Would it work using VC++ under Windows as the compiler, that is Win 3.1
as well as Win32? Yes there is some demand to still support Win 3.1.

The main problem with using Cygnus gcc is the license is incompatible
with the OpenSSL one: specifically the underlying SSLeay license which
we can't change even if we wanted to.

Steve.
-- 
Dr Stephen N. Henson.

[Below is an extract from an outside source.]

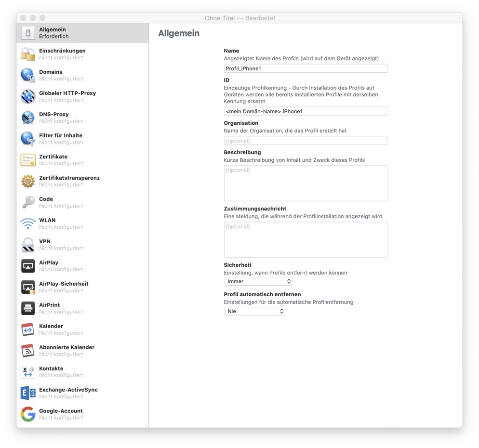Click the Beschreibung text area
This screenshot has height=448, width=479.
point(306,183)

UK based freelance Cryptographic Consultant. 
For info see homepage at http://www.drh-consultancy.demon.co.uk/
Email: [EMAIL PROTECTED]
NOTE NEW (13/12/98) PGP key: via homepage.
__
OpenSSL Project http://www.openssl.org
Development Mailing List   [EMAIL PROTECTED]
Automated List Manager   [EMAIL PROTECTED]



Re: Makefiles

1999-02-07 Thread Craig Southeren

On Mon, 08 Feb 1999 02:27:31 +
Dr Stephen Henson [EMAIL PROTECTED] wrote:

 Josh MacDonald wrote:
  
  To solve your Makefile problems, I think you should all realize that
  the GNU autoconf solution, along with automake and libtool, have
  improved dramatically in the last couple of years.  With libtool,
  your shared library problems are solved completely, with no effort,
  and it is supported by the the Cygnus utilities on Windows.  What is
  the percieved value of perl, if I may ask?
  
 
 Would it work using VC++ under Windows as the compiler, that is Win 3.1
 as well as Win32? Yes there is some demand to still support Win 3.1.
 
 The main problem with using Cygnus gcc is the license is incompatible
 with the OpenSSL one: specifically the underlying SSLeay license which
 we can't change even if we wanted to.

Hear, hear. 

As much as the existing configuration system is a pain, please realise
that not everyone uses Unix and Perl, and that not everyone likes the
restrictions of the GPL. 

IMHO, the a large part of the success of OpenSSL lies in the fact that
is *can* be used in commercial products in lieu of proprietary solutions.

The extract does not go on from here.